A segunda explicação que a tradição formulou como razão que justifica os sofrimentos é a de que eles são meios de educação e de conversão.
A ideia de que os sofrimentos são provas é, ela também, comum ao pensamento pagão e bíblico. Para as Escrituras, é Deus mesmo quem prova o homem pelas aflições. A figura maior, nesse assunto, é Jó. Ele foi horrivelmente provado em seus bens, em seus filhos e em sua própria carne para que fosse visível seu valor de crente íntegro e reto que temia a Deus.
Encontramos, assim, a comparação do homem provado como o ouro que passa pelo fogo. Se a ideia de prova constitui um progresso em relação à ideia de punição, contudo, ela provocou a concepção segundo a qual esta vida não é nada mais do que um estado de prova, um noviciado da eternidade, como o diz Santo Agostinho em sua obra A cidade de Deus: “A vida temporal não é senão o noviciado da eternidade. Os infortúnios constituem, para os cristãos, uma prova e um castigo”.
Assim, numa perspectiva de eternidade, todos os sofrimentos são transformados numa sinfonia cósmica, numa harmonia universal. Vemos que as injustiças são praticadas pelo mundo inteiro, que os sofrimentos afligem os homens, que as misérias não cessam de se alastrar, mas se crê que a providência do bom Deus faz da história um misterioso laboratório em que as violências, os crimes, as desgraças são transformados em méritos para os bons e em punição para os maus. Os sofrimentos dos pobres se transformam em bem-aventuranças eternas. A condição pela qual Deus tolera o mal, os sofrimentos, é o bem-recompensa que Ele pode dar aos fiéis.
Uma leitura dos males e dos sofrimentos que inundam a história, com as lentes da doutrina da providência divina, revela-se como leitura miraculosa da história, das interações sociais. A providência divina é a mão de Deus como agente exterior que toma parte ativa nos afazeres humanos. Revela-se também como a crença de que o mundo é um lugar de justiça, mas tal crença comporta alguns paradoxos: a maneira de encontrar uma justiça no sofrimento, em si mesma, torna-se legítima somente numa perspectiva meta-histórica, isto é, numa referência escatológica de vida eterna, como lugar de justiça última. Assim, todo sofrimento não explicável, todo sofrimento não merecido, será naturalmente compensado mais tarde, nos Céus. Dessa maneira, não existe nenhuma injustiça e o mundo e a história podem ser lidos de novo como uma “harmonia maravilhosa” onde tudo concorre para o bem dos fiéis.

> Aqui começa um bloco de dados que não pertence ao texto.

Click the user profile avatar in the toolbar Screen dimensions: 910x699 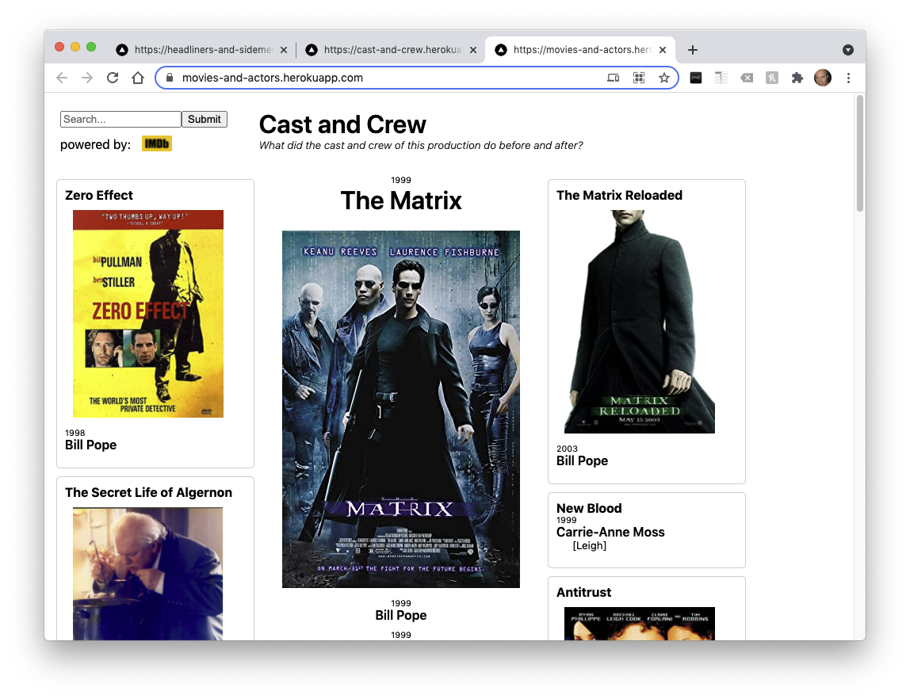pos(823,78)
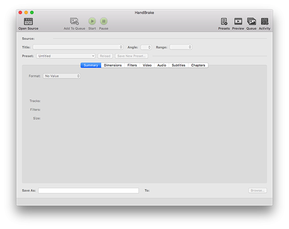Image resolution: width=289 pixels, height=229 pixels.
Task: Go to the Subtitles tab
Action: 178,65
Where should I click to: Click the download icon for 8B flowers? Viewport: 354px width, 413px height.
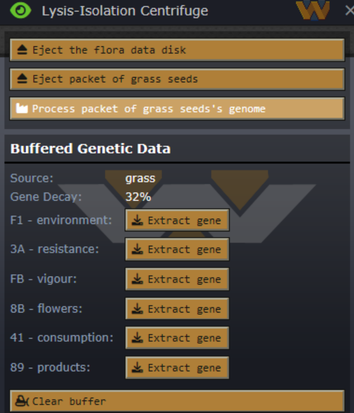pyautogui.click(x=137, y=309)
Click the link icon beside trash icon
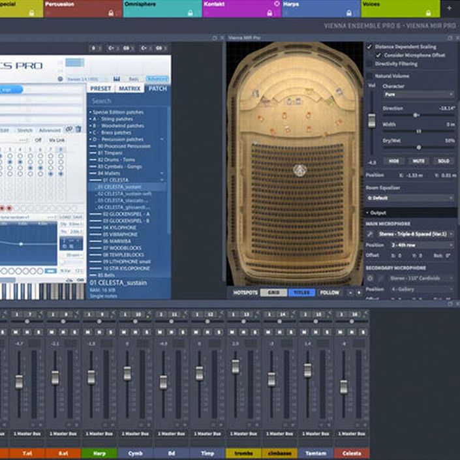460x460 pixels. (69, 129)
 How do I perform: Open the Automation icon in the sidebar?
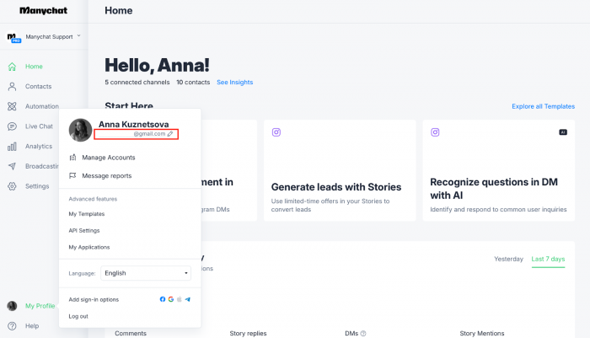[x=12, y=106]
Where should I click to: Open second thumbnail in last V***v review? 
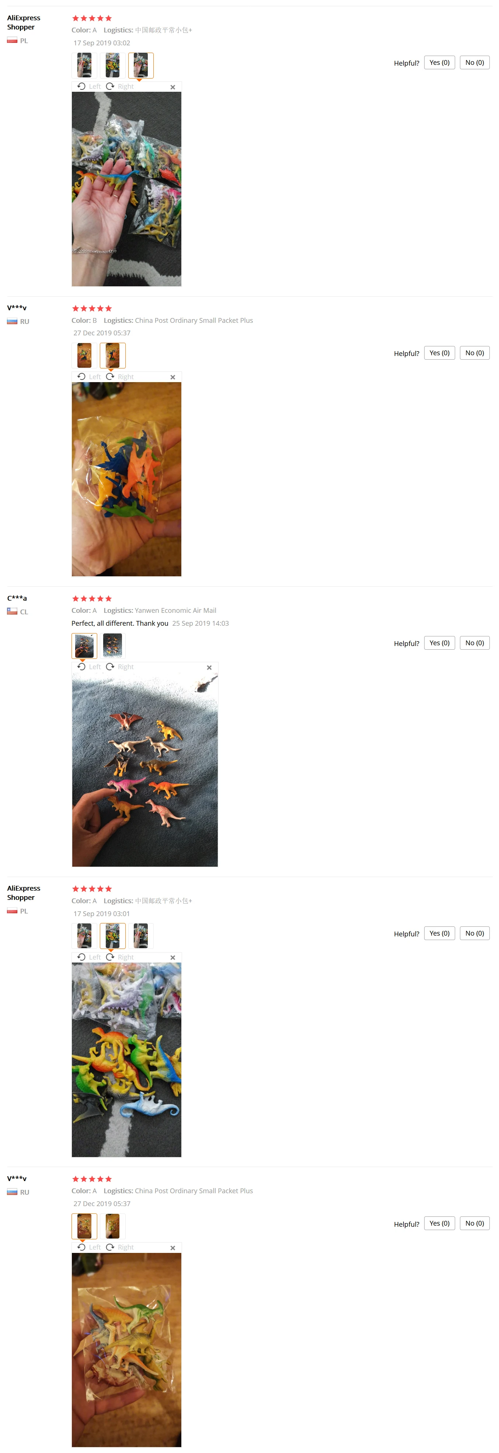113,1226
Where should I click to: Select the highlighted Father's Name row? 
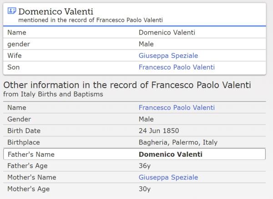[x=134, y=154]
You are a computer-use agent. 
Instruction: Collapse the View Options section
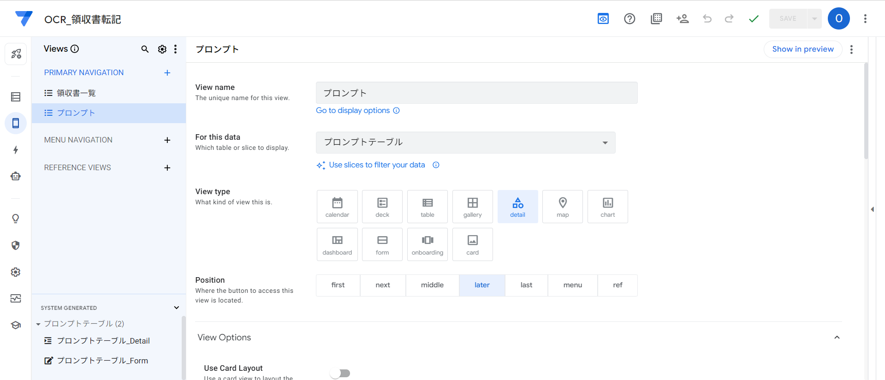[837, 338]
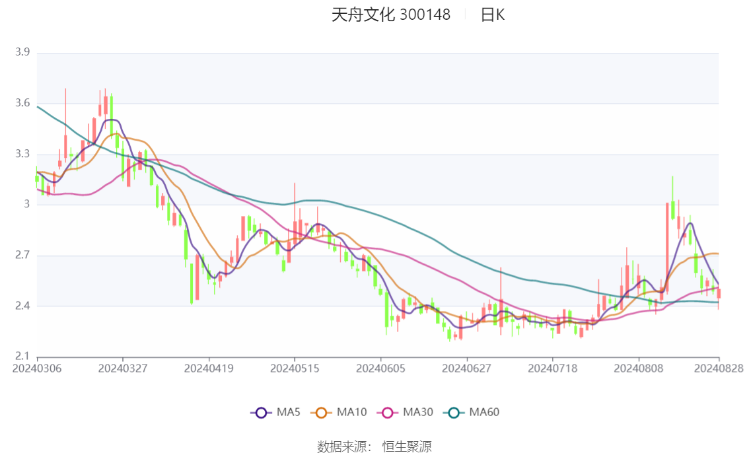Select the 20240306 date axis label
Viewport: 749px width, 455px height.
[x=37, y=368]
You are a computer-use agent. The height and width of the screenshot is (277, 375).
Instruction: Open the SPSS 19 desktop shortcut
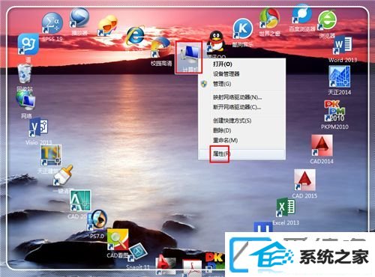pos(53,26)
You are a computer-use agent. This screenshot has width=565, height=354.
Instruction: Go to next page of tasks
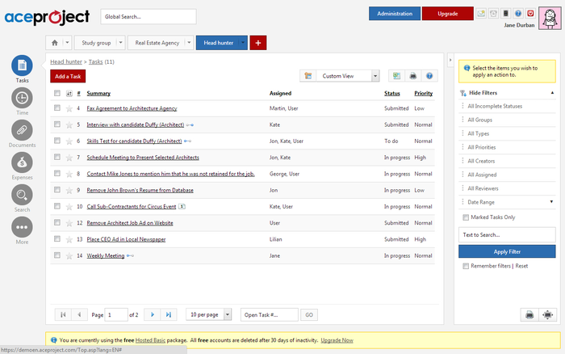pos(153,314)
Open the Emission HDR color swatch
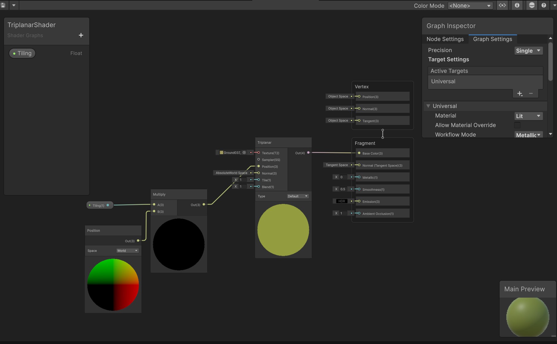The width and height of the screenshot is (557, 344). [x=342, y=201]
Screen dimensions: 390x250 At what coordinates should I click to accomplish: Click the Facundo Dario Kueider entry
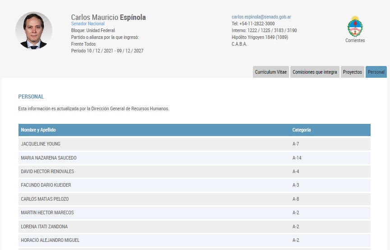(x=46, y=185)
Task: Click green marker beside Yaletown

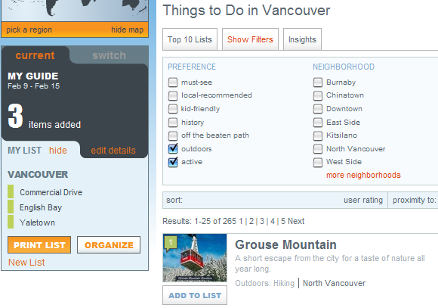Action: (11, 222)
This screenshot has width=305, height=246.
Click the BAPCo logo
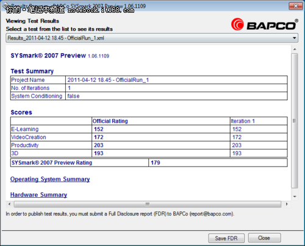click(264, 24)
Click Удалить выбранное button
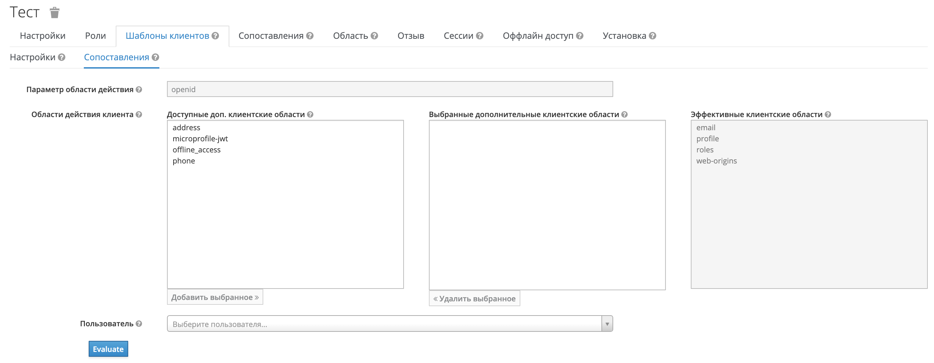 pos(474,299)
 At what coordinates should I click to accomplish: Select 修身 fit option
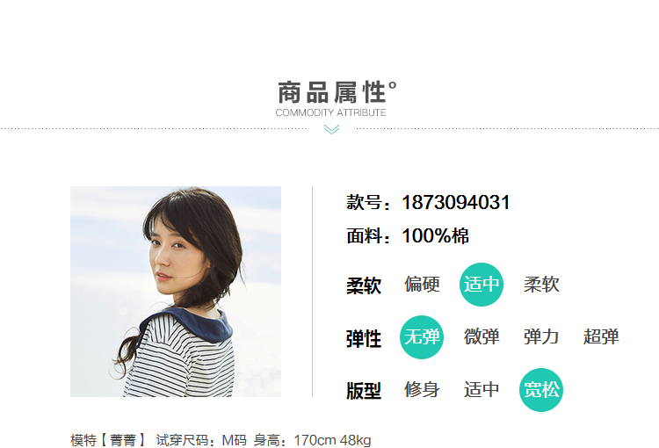click(x=422, y=389)
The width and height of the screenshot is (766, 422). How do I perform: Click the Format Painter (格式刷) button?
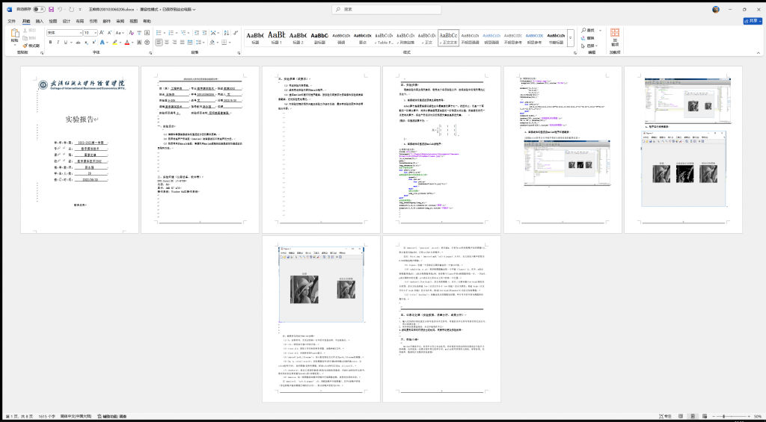tap(31, 46)
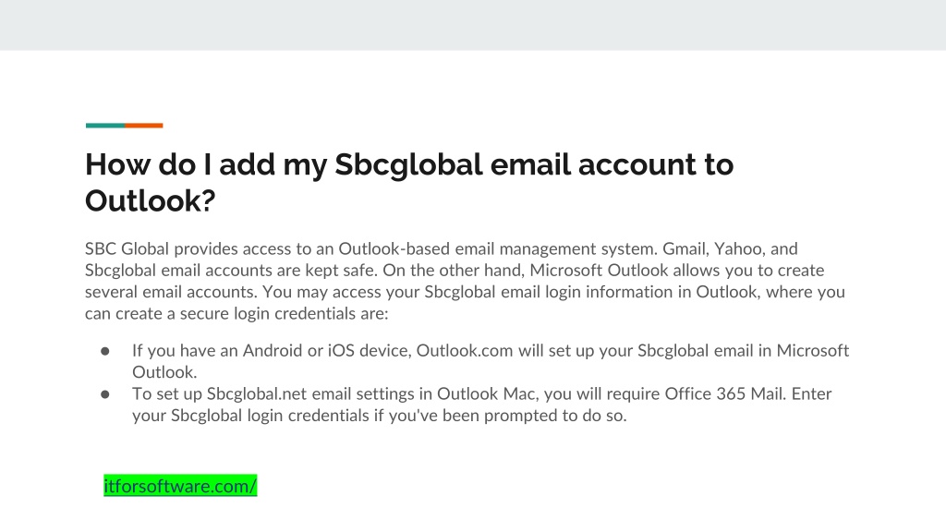Click the orange segment of accent bar
This screenshot has height=532, width=946.
tap(143, 126)
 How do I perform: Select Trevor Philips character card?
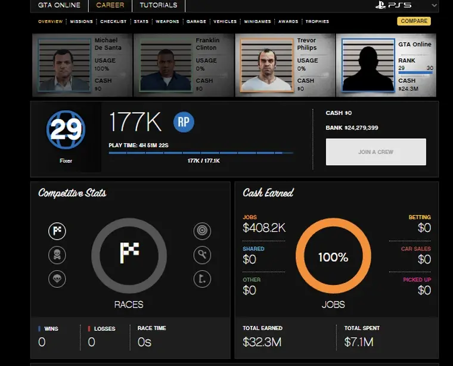[x=284, y=65]
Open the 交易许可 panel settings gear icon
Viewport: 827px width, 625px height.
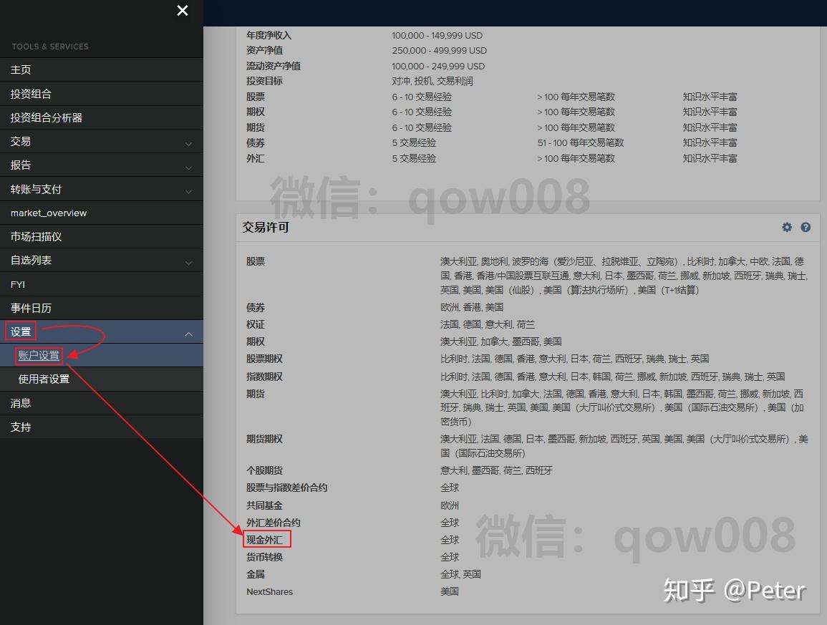click(x=786, y=227)
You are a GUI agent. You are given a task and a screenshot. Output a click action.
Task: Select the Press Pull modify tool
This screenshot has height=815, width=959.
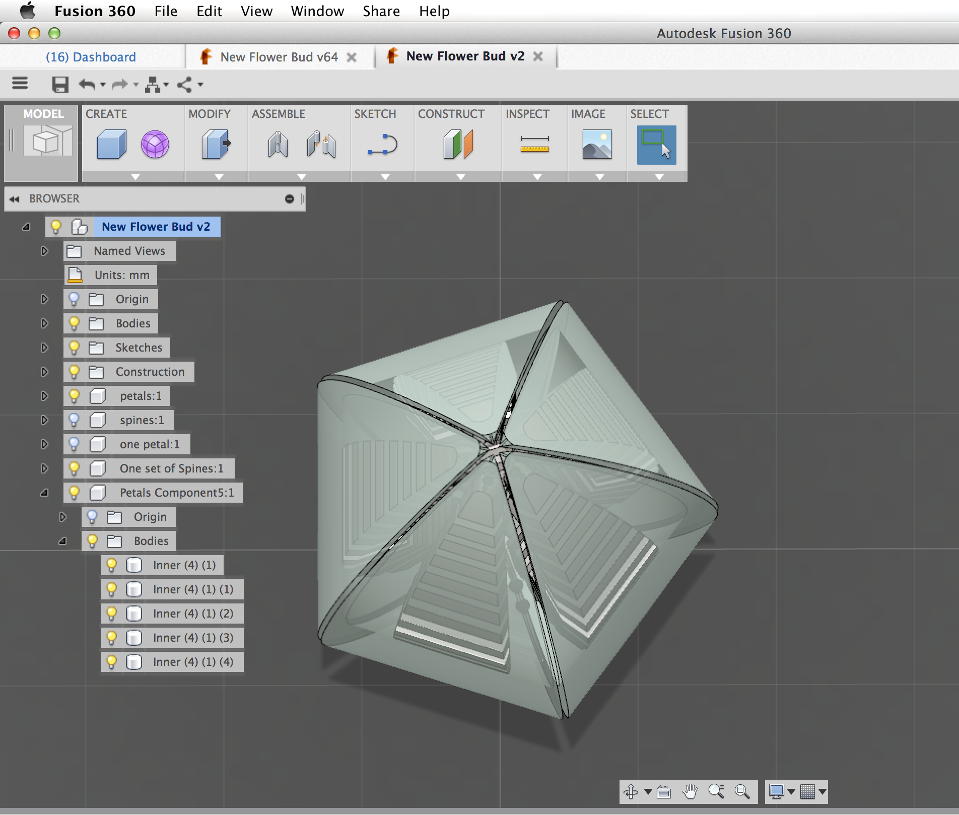pos(216,145)
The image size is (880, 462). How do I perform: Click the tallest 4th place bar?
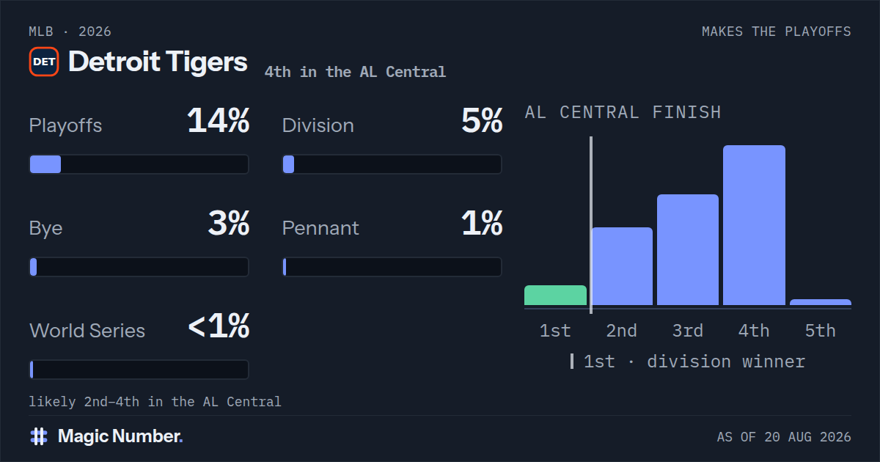pos(754,225)
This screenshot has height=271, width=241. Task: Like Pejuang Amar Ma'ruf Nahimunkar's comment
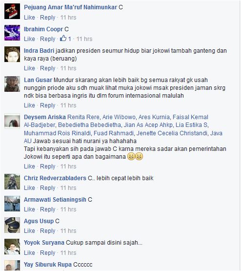pyautogui.click(x=29, y=18)
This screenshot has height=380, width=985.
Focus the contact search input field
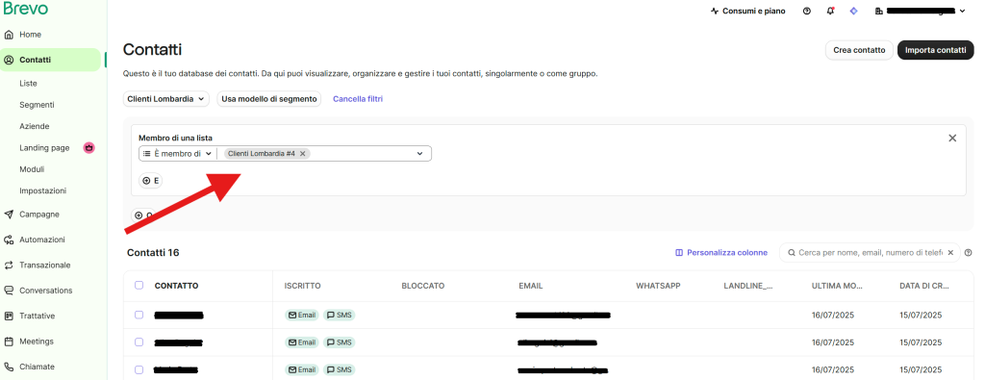click(x=870, y=252)
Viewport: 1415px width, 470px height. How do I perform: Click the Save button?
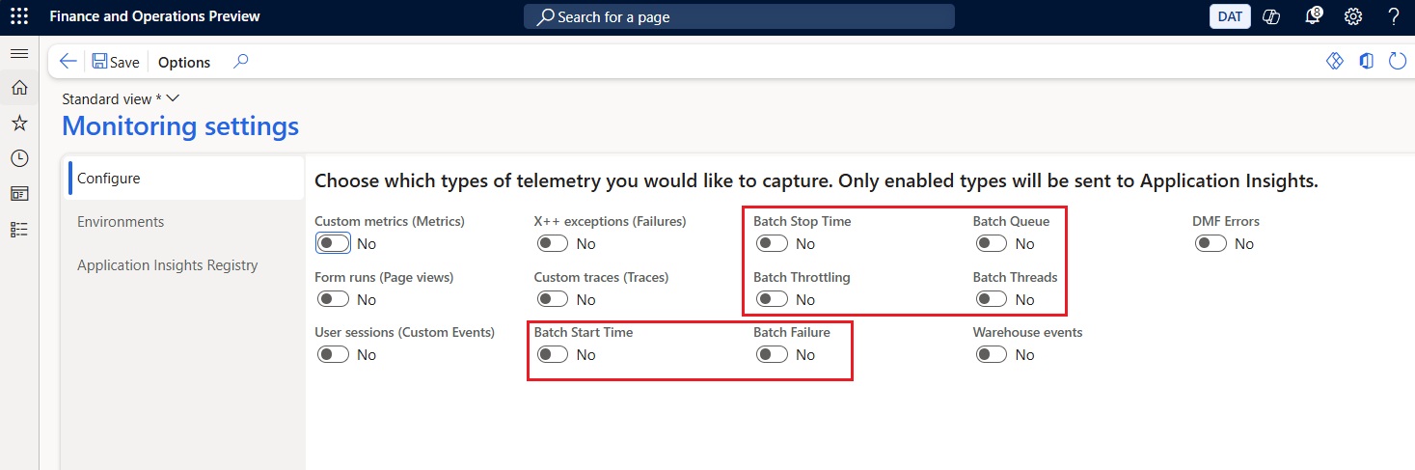pos(116,62)
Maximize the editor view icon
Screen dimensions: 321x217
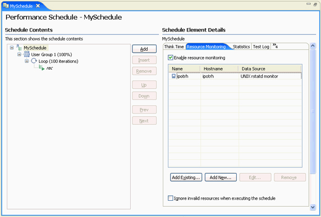click(x=315, y=4)
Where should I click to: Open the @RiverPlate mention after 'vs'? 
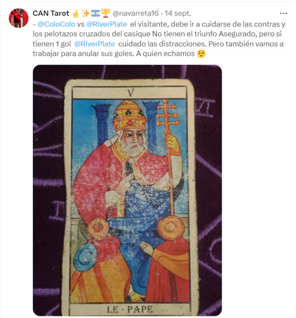click(x=107, y=24)
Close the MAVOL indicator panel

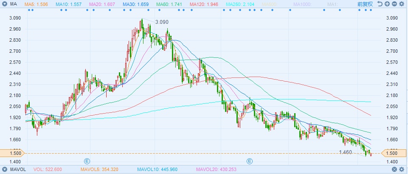[394, 169]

Só que a crença num mundo justo e bom não é essencialmente a crença que pode tornar o mundo justo. E quando essa crença se projeta para além da história, para encontrar um lugar onde a justiça é feita inexoravelmente, ela se fortifica. Num mundo inteiramente governado pela providência, cada um tem aquilo que merece e não tem aquilo que não merece. Parece mesmo bem claro que as pessoas às quais acontece alguma desgraça a tenham merecido. Há, porém, circunstâncias em que, ao menos aparentemente, elas não tenham merecido, mas acontecem do mesmo modo. Então, para além das aparências, procurar-se-ão nos atributos ou nos comportamentos das pessoas as “causas” ocultas dessas desgraças ou então se transformará o infortúnio num falso infortúnio, porque o verdadeiro infortúnio é o pecado e toda desgraça se transformará em felicidade. Portanto, será um recomeço sempre para os homens e mulheres de fé, a exemplo dos povos bíblicos que sofreram inúmeras perseguições, pandemias, injustiças, guerras etc., mas, para os homens de fé, sempre é tempo de recomeço.